• REQUIRED ACTION: Copy every entry exactly as given, minus the images.

*** DATASET ***

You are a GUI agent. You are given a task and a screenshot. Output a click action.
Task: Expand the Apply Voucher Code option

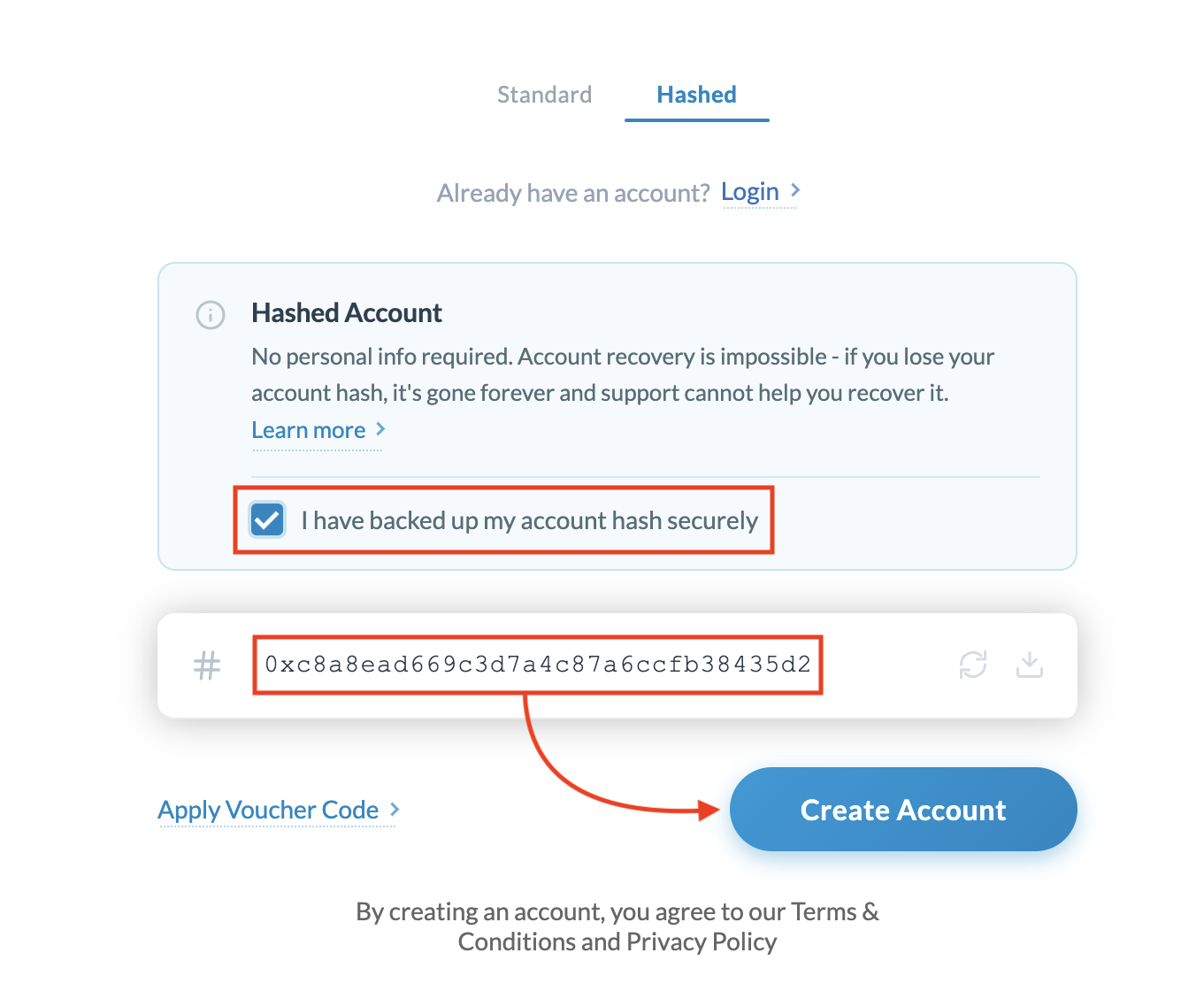pyautogui.click(x=267, y=809)
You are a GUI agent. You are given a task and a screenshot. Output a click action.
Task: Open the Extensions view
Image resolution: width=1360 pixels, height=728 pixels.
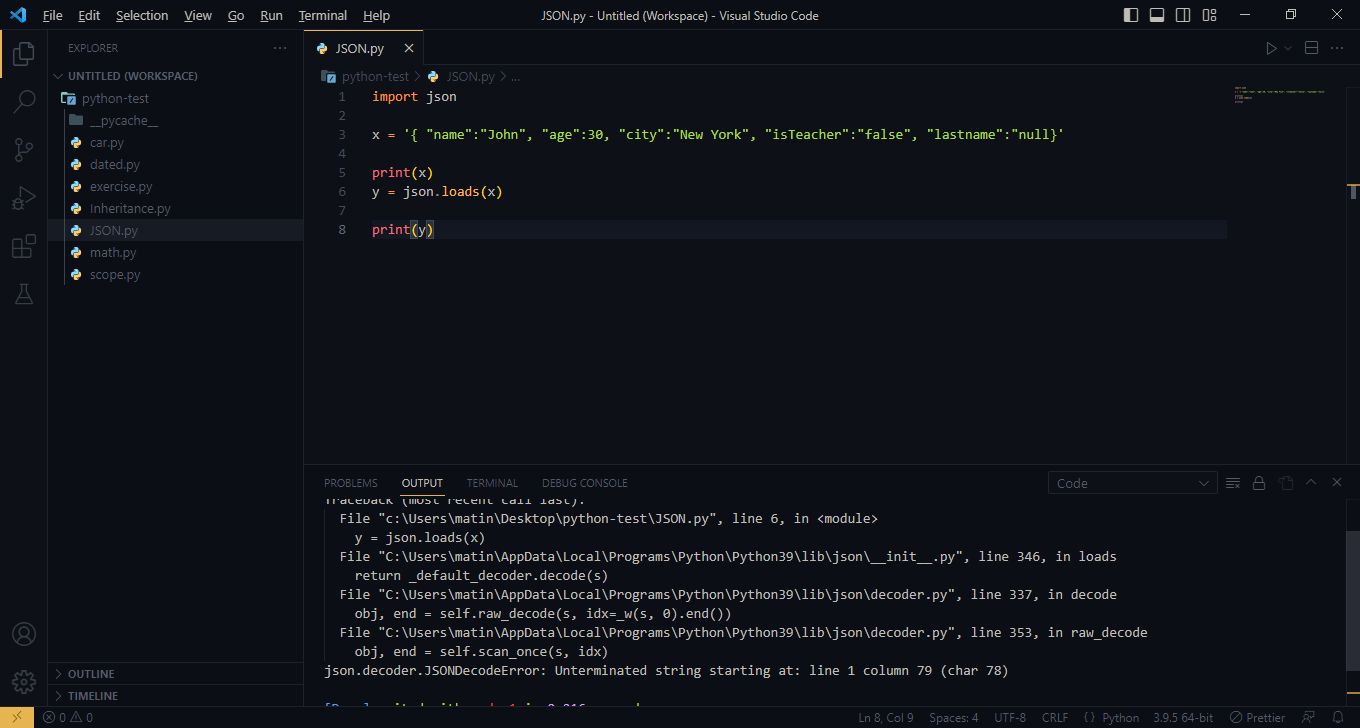coord(24,247)
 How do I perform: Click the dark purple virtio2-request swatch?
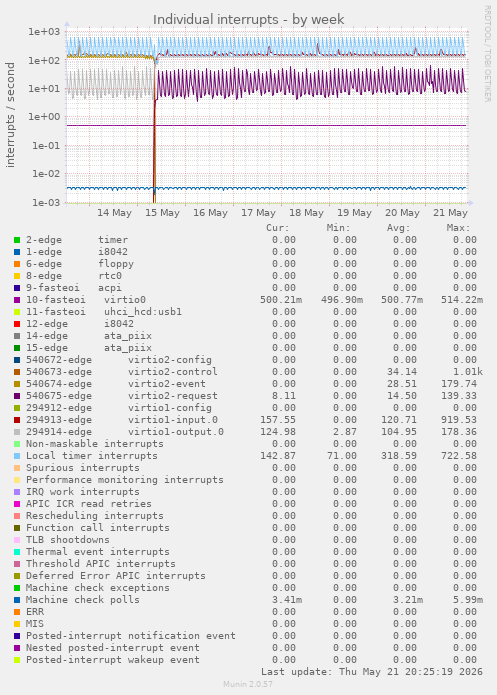(17, 396)
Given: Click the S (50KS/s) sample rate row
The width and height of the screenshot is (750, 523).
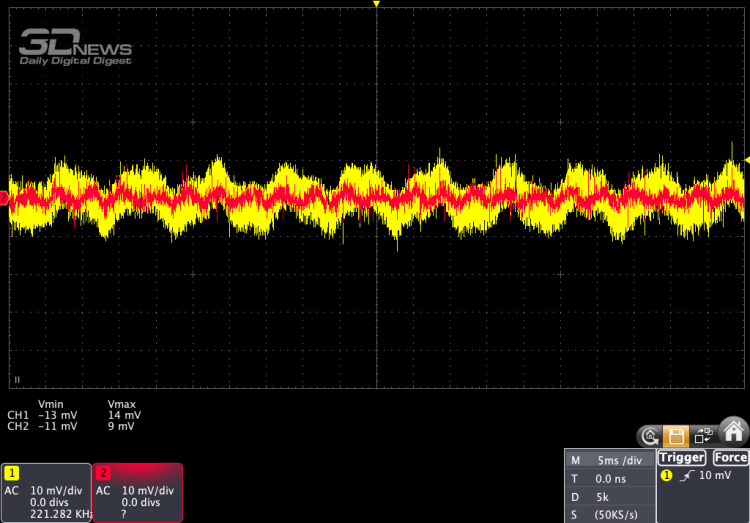Looking at the screenshot, I should tap(608, 514).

***

• OUTPUT OF THE TASK:
You are a GUI agent. You are given a task and a screenshot. Output a click action.
Task: Expand the Apply Voucher Code option

pyautogui.click(x=267, y=809)
You are a GUI agent. You are given a task and a screenshot. Output a click action.
Task: Open the Extensions view
Image resolution: width=1360 pixels, height=728 pixels.
coord(24,247)
 How do I perform: Click the dark purple virtio2-request swatch?
(17, 396)
Given: Click the S (50KS/s) sample rate row
The width and height of the screenshot is (750, 523).
Looking at the screenshot, I should tap(608, 514).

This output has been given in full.